▸ TEKS BACAAN
————
Ibnu Abbas radhiyallahu ‘anhuma berkata, “Ada tiga ayat yang diturunkan dan dikaitkan dengan tiga hal, tidak diterima salah satunya jika tidak dengan yang dikaitkannya:

1. Firman Allah Ta'ala, `Taatlah kepada Allah dan taatlah kepada Rasul'. Maka barangsiapa taat kepada Allah namun tidak taat kepada Rasul, ketaatannya tidak diterima.

2. Firman Allah Ta'ala, `Dan dirikanlah shalat serta tunaikan zakat'. Maka barangsiapa melakukan shalat namun tidak mengeluarkan zakat, tidaklah diterima.

3. Firman Allah Ta'ala, Agar kamu bersyukur kepada-Ku dan kepada kedua orang tuamu.' Barangsiapa bersyukur kepada Allah namun tidak bersyukur kepada kedua orang tua, tentu saja tidak diterima hal itu. Oleh karena itulah Nabi Shallallahu Alaihi wa Sallam bersabda, Keridhaan Allah ada di dalam keridhaan kedua orang tua dan kemurkaan Allah ada pada kemurkaan kedua orang tua. (Diriwayatkan Tirmidzi dari hadits Abdullah bin Amr, hadits ini diperkuat oleh hadits Abu Hurairah).

Ini menunjukkan bahwa orangtua itu meski dari kalangan yang tidak berpendidikan sekalipun tidak boleh direndahkan atau diolok-olok oleh anaknya. Anak yang merasa pintar dan mengabaikan atau mengejek atau mengolok-olok orangtuanya, dianggap durhaka. Dan sikap durhaka kepada orangtua, Ibu-Bapak, balasannya hanya satu yaitu neraka, kecuali bagi orang yang bertaubat.

Mbah Nur lalu menanyakan, "Siapa yang sakit hati ketika dijewer oleh Ibunya?" tak satupun santri yang mengacunkan tangan. Maka, Mbah Nur pun tersenyum. Pasti kalian sakit hati, tapi kalian tidak memperluas rasa sakit hati itu, karena adanya kesadaran bahwa oratua lebih tau segalanya dan lebih memahami akibat dari tingkah laku anaknya. Dan tidak mungkin orangtua memukul anaknya tanpa alasan. Orangtua memukul anaknya tentu dengan alasan ingin menyelamatkan anaknya dari tindakan yang berbahaya, mungkin esok atau kelak kemudian hari.

"Siapa yang suka mandi di sungai Kalitengah?" tanya Mbah Nur lagi, hampir semua santri mengacungkan tangan. Mungkin yang tidak mengacungkan tangan takut dibilang banci. Karena biasanya kalau air lagi pasang semua anak mandi sungai dan yang tak berani mandi pasti diolok-olok Banci.

Mbah Nur Sufi yakin setiap kali selesai mandi sungai baik yang sudah jago berenang maupun yang baru bisa berenang pasti dijewer atau dipukul atau dicubit pahanya oleh ibunya. Itu bukan karena Ibu sakit hati atau benci, tapi karena sikap hati-hati Ibu kepada anaknya. Karena, sungai yang lagi pasang segala kemungkinan bisa saja terjadi, misalnya tenggelam, hanyut, atau terkena kayu atau batu. Selain itu sungai itu kan digunakan sebagai tempat pembuangan kotoran oleh warga jadi pasti kotor dan sumber segala penyakit.
————
▸ INFORMASI HASIL EKSTRAKSI
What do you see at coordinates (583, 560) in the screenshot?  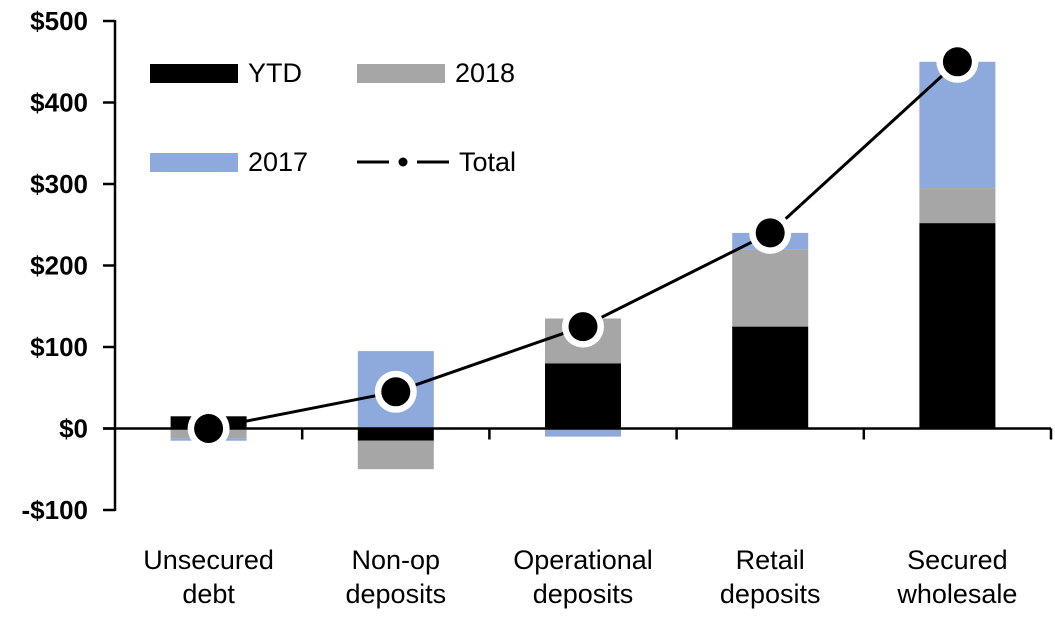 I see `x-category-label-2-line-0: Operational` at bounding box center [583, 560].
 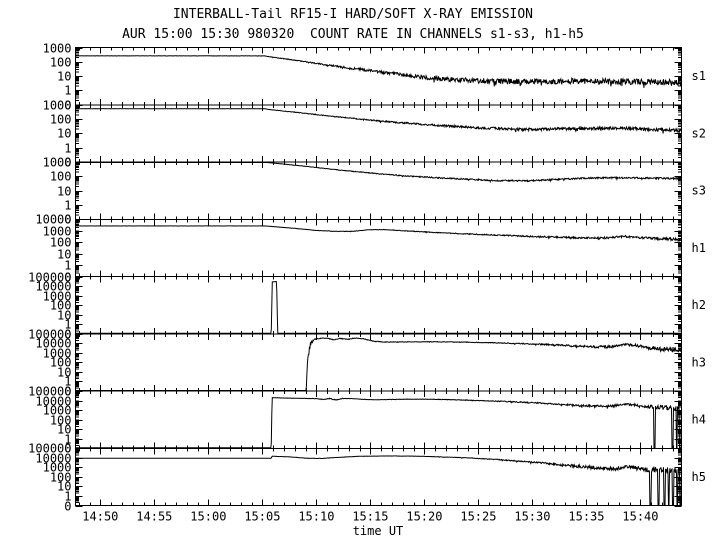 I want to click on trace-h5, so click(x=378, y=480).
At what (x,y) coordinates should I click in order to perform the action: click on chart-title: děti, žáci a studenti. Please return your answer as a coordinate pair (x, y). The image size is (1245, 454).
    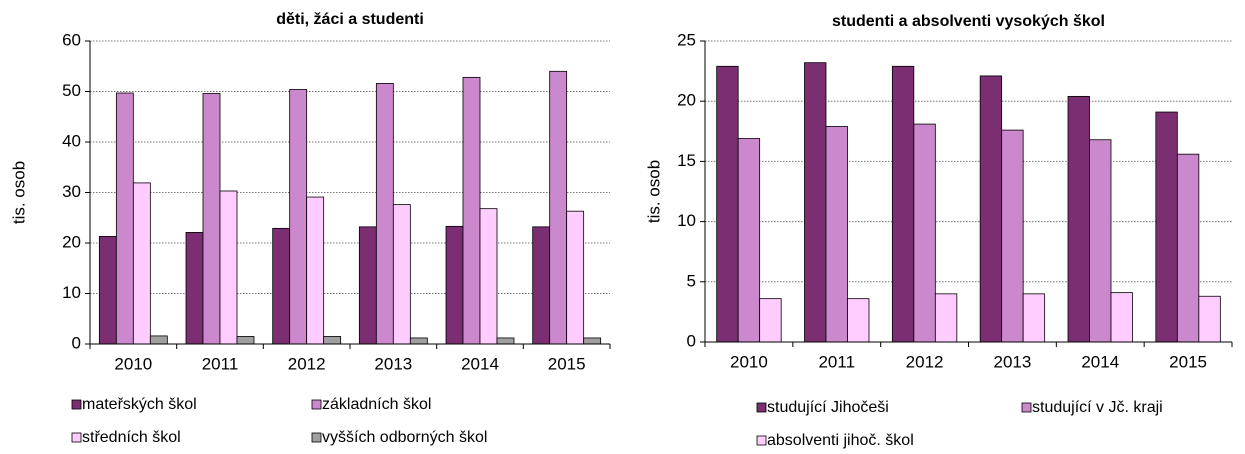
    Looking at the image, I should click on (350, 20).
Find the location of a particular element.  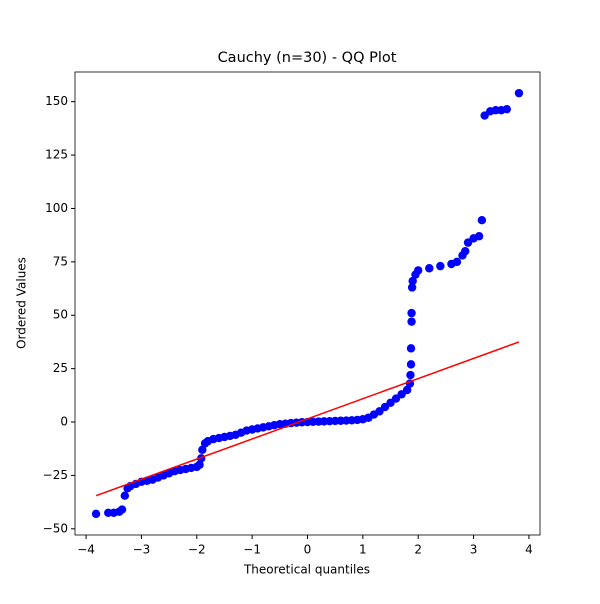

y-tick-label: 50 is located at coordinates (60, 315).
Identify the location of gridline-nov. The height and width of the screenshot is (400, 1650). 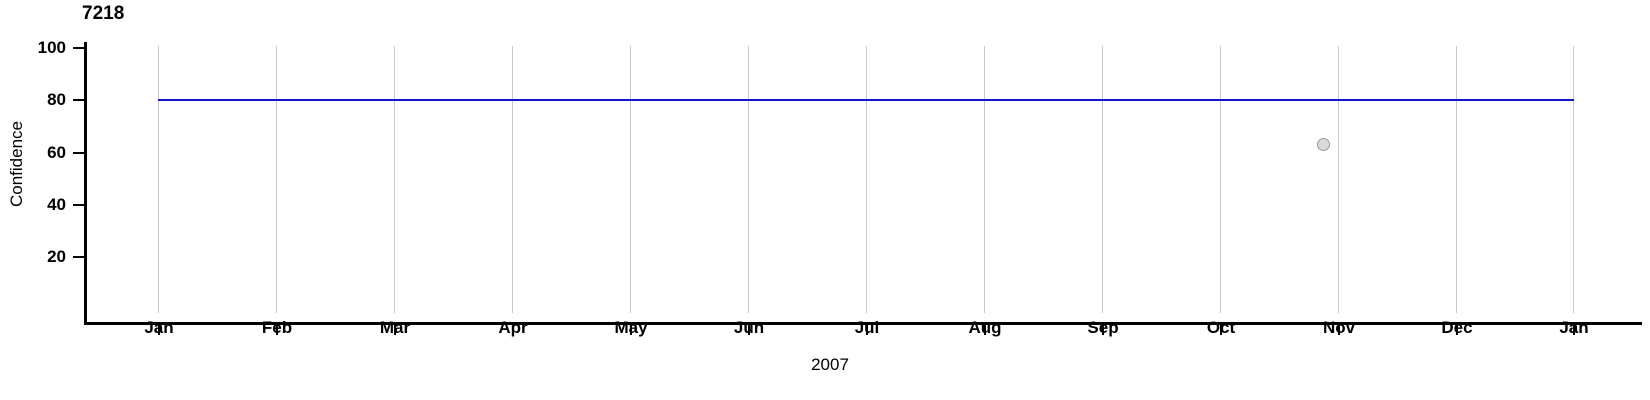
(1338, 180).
————
▸ TUGAS 1
Menurut teks bacaan, dari hadits siapa Tirmidzi meriwayatkan sabda bahwa keridhaan Allah ada di dalam keridhaan kedua orang tua?
▸ TUGAS 2
Tuliskan lanjutan teks tentang nasihat Mbah Nur mengenai sikap anak kepada orang tua, mulai setelah kalimat terakhirnya.

▸ JAWABAN TERTULIS 1
Dari hadits Abdullah bin Amr.

▸ JAWABAN TERTULIS 2
“Jika salah seorang di antara keduanya atau kedua-duanya sampai berumur lanjut dalam pemeliharaanmu, maka sekali-kali janganlah kamu mengatakan kepada keduanya perkataan ‘ah’ (AI-Isra': 23)

Jangan mengatakan “ah” artinya, janganlah berkata-kata kasar kepada keduanya jika mereka telah tua dan lanjut usia. Selain itu, wajib bagimu untuk memberikan pengabdian (berbakti) kepada mereka sebagaimana mereka berdua telah memberikan pengabdian kepadamu. Sesungguhnya, pengabdian orang tua kepada anaknya adalah lebih tinggi dari pada pengabdian anak kepada orang tuanya. Bagaimana mungkin kedua pengabdian itu bisa disamakan? ketika kedua orang tuamu menahan segala derita mengharapkan agar kamu bisa hidup, sedangkan jika kamu menahan derita karena kedua orang tuamu, kamu mengharapkan kematian mereka

"Mbah bagaimana cara berbaktinya bila kedua orangtuanya sudah meninggal?" tanyaku.

Mbah Nur mengangguk. Menurutnya berbakti kepada orangtua memang disaat keduanya masih hidup. Karena itu jangan sia-siakan waktu bila kedua oratua masih hidup maka berbhaktilah dan jangan ditunda karena alasan apapun. Tapi bila orangtua sudah meninggal masih ada jalan untuk mendoakan.

Mbah Nur menukil sebuah Hadits dari Abu Usaid Malik bin Rabi’ah As-Sa’idi r.a., ia berkata: Ketika kami sedang duduk bersama Rasulullah saw., tiba-tiba datang seorang laki-laki dari suku Bani Salamah lalu berkata, “Wahai Rasulullah, apakah masih ada sesuatu yang dapat aku lakukan untuk berbakti kepada kedua orang tuaku setelah keduanya wafat?” Beliau bersabda, “Ya, yaitu mendo’akan keduanya, memintakan ampun untuk keduanya, menunaikan janji keduanya setelah mereka tiada, menyambung persaudaraan yang tidak disambung kecuali karena keduanya, dan memuliakan kawan keduanya.” (H.R.Abu Dawud, Ibnu Majah, dan Ibnu Hibban di dalam Shahihnya)

Jangan pernah berhenti berdoa untuk kedua oratuamu, meski keduanya telah meninggal dunia. Karena orangtua kita yang sedang dialam kubur itu sangat menantikan doa-doa kita. Bila kelak kedua orangtua kalian sudah meninggal, bukan berarti selesai masa berbaktinya, kalian harus tetap berdoa kepadanya. Dan jangan lupa berziara kubur. Ziara kubur ini untuk mengingatkan kepada kalian bahwa kalian kelak juga akan menyusul kedua orangtua kalian ke alam kubur.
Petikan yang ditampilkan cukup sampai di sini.